The punk movement reached its peak about 1977. It stripped everything down to its most essential elements, with the genre’s most notable early bands – the Sex Pistols, the Ramones, the Clash – borrowing more from the 1950’s than they did from their own contemporaries.

But the punk movement too was soon watered down by sub-genres, eventually giving way to post-punk into the early ’80s, similar but more radio-friendly, a few shades less gritty, and with significantly less snarl. Diluted even more, we got new wave.

New wave and hair metal are both descendants of glam, each sprinkled with their own particular flavor of punk rock. But, naturally, in time, these too became sterile movements.

Enter Nirvana, with the landmark “Nevermind” in 1991.

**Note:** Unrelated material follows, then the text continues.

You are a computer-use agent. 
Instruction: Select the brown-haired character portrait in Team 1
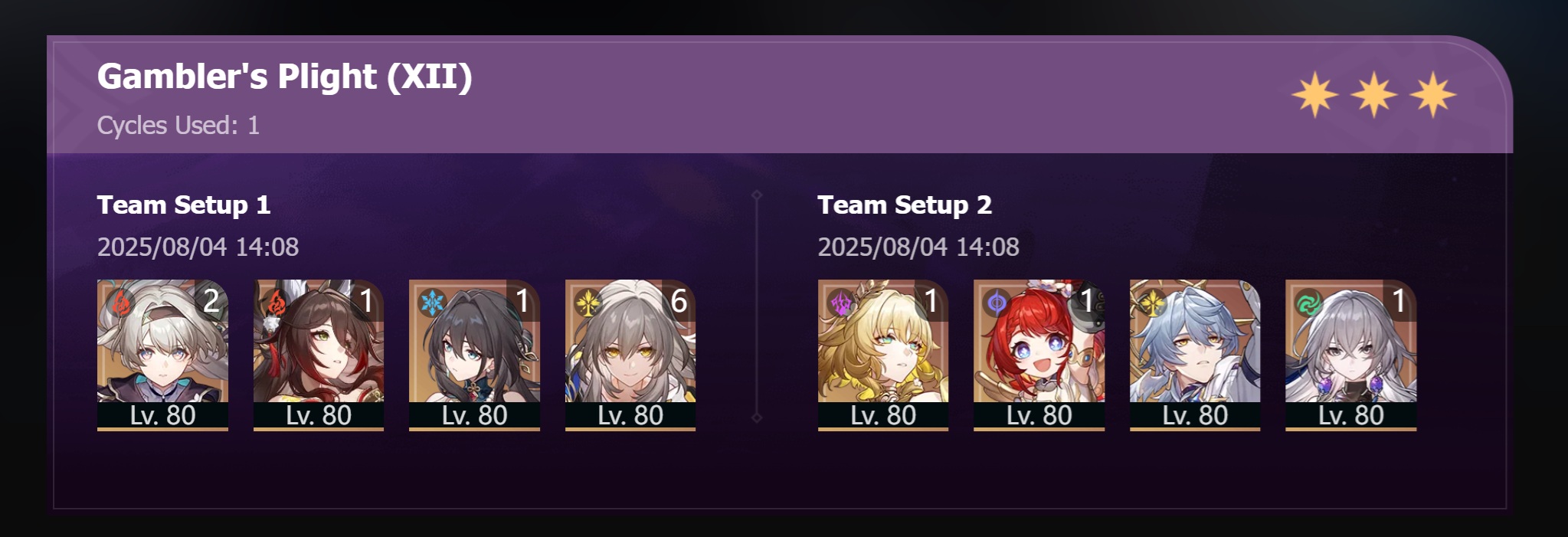319,355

Kurt Cobain actually was known to say that he got sick of hearing Michael Jackson and Madonna on the radio all the time and had to do something about it. But really, the music of Nirvana is the sound of a staunch rebuke of the likes of Motley Crue, Guns ‘n’ Roses and Def Leppard.

I had already developed this fourteen-year theory by the time 2005 rolled around, and I was anxiously awaiting The Next Big Thing. At the time I did not see it, and after a few years I was disheartened because I don’t think it took too long to figure out that the Beatles, the punk movement, and Nirvana were the watersheds of their generations.

Looking back I think that the Arctic Monkeys, the White Stripes, the Strokes – all part of a movement broadly referred to as post-punk revival – were the Next Big Thing of that generation. The movement originated well before 2005, but that year is often cited as the year the first wave of the movement ended, the second wave kicking off with the Arctic Monkeys being discovered online, which in itself would prove to be a dramatic shift in the way rock bands come to widespread attention.

I would say that is a seismic shift.

And so here we are in 2019. I am anxiously awaiting whatever is next. I am not deeply enough immersed in the current rock scene to be able to say that I know what that it will be. But I dearly wish to see it happen soon.